Conséquence : « adonc se perd le lait, le suc de sa poitrine » Epuisement du lait, de la terre dévastée, encore une fois famine, meurtre de la mère.

  • Les paroles de la mère dans ses derniers instants (aux derniers abois de sa proche ruine : terme de chasse cf. le faon, la biche poursuivie, le brame de Melpomène et n’oublions pas qu’Esaü est chasseur : il s’agit d’un attentat contre la mère.
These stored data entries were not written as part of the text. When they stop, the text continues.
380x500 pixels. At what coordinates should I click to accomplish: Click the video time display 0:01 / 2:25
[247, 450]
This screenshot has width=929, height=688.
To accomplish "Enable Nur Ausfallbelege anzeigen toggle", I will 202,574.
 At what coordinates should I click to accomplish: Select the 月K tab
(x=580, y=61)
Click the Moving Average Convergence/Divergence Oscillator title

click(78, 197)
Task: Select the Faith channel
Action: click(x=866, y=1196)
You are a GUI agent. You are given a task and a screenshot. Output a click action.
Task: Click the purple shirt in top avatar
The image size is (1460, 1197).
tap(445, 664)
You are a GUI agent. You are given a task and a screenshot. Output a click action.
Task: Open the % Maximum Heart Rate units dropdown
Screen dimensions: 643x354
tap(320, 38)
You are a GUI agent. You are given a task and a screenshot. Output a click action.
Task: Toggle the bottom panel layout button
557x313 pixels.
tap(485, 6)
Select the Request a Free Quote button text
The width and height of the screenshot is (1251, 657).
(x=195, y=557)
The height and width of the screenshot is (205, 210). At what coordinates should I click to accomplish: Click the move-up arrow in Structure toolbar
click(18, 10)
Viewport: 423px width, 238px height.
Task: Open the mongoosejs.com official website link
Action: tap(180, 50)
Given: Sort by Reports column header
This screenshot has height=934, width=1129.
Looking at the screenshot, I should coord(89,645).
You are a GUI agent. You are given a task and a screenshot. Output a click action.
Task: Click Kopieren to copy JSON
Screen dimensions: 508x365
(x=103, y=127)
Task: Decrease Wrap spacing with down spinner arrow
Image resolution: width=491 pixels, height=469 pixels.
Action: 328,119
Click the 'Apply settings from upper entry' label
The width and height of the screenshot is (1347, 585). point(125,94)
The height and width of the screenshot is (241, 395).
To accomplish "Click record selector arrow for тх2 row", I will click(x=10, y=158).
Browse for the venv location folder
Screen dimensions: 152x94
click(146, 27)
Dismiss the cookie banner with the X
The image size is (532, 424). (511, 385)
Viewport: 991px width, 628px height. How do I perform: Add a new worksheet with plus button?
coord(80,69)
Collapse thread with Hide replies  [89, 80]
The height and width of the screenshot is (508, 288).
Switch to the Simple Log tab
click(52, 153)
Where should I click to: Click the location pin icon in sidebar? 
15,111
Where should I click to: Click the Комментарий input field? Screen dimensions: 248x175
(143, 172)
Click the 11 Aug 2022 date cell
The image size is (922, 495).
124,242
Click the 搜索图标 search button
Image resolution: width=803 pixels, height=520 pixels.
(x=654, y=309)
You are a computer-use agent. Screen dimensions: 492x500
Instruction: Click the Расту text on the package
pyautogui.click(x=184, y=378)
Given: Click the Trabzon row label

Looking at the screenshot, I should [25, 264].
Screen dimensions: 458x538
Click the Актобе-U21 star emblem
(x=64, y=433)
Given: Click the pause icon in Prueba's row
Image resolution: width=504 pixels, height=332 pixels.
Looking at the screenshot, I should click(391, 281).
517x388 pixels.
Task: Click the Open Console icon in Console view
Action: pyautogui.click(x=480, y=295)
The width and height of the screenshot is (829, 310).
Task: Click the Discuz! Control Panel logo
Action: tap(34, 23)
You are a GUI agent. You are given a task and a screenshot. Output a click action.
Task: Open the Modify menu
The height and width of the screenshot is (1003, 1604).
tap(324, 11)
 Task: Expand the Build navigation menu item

Mais ses paroles vont renverser le point de vue puisque, à nouveau différenciés par le geste de la mère, les jumeaux vont être regroupés dans une même malédiction (à l’inverse de la bible et d’Isaac) le terme de « félons » s’adresse aux deux enfants et sa place permet de séparer le participe de son auxiliaire (« vous avez félons ensanglanté… » et d’insister donc sur sa valeur d’accompli : désormais ce sein vous donne du sang, et la métonymie associe dans un seul terme « sein » la nourriture (sein = lait) à la maternité (sein = utérus) et transforme ainsi la métonymie pure en figure de la mère entière, et elle maudit sa progéniture (or = maintenant) « Or, vivez de venin » une vie qui consiste à s’abreuver de mort, une vie non-vie (allitération) le sang empoisonne textuellement la vie, le lait devient le sang maternel répandu qui va empoisonner les enfants, et le terme de « venin » est commenté par « sanglante » (sanglante géniture) et « sang » qui reprennent « ensanglanté » liant ainsi dans les termes de la malédiction l’action (verser le sang) à son châtiment (boire du sang) (cf. aussi le cannibalisme) : le texte ainsi commence sur du lait qu’on se dispute (est-ce une simple affaire de pouvoir, les guerres de religion ?) et finissant sur le sang qu’on récolte. Solennité de la malédiction (cf. les mots longs à la rime, le terme de géniture, les rythmes réguliers), des enfants qui se nourrissent de sang et qui vont mourir de ce venin cf. Melpomène « mère non-mère… » La mère, par un dernier renversement est aussi celle qui va tuer ses enfants. On reconnaît ce fantasme ancien de d’Aubigné qui ne peut concevoir de rapport maternel sans que ce lien mère-fils ne soit mortel pour l’un ou pour l’autre. Ici la France devient — cf. Sénèque la Médée qui tue ses enfants, modèle des tragédies sanglantes.
  • Les images créées entraînent une indécision croissante quant au sens  de l’allégorie : lutte terrestre pour le pouvoir ? Et donc malédiction des deux enfants, le narrateur partisan devenant, sous la pression de l’écriture le témoin objectif des misères de l’ensemble d’une nation ? Ou bien y-a-t-il un Elu ? Dans la Bible le désespoir de Rébecca s’efface devant l’oracle de Dieu qui appelle Jacob à la domination : si du point de vue politique tous sont coupables, du point de vue de Dieu (quand on verra que le pouvoir n’a plus de prestige, déshonoré par ceux qui l’exercent), Jacob sera sauvé. Est-ce à dire que l’élection concerne l’au-delà seulement ? Alors, pourquoi lutter ici-bas ?

Conclusion

  • L’allégorie permet de ramasser en un tableau visuel tous les éléments qui font de la France une terre de Misères et ce d’autant plus que cette allégorie est une personne jouant une scène, en représentation (à l’inverse de Ronsard).
  • Les symboles passent par le lexique de la violence et la figure de l’antithèse résumée dans l’opposition lait / sang.
  • L’ensemble montre les questions inhérentes au combat : sur terre ou au Ciel ?

Ainsi, ce tableau est intéressant car il offre la possibilité de deux lectures : allégorie des guerres civiles c’est une pierre d’attente annonçant un sens religieux qui sur la ruine du politique s’énoncera dans la prière finale.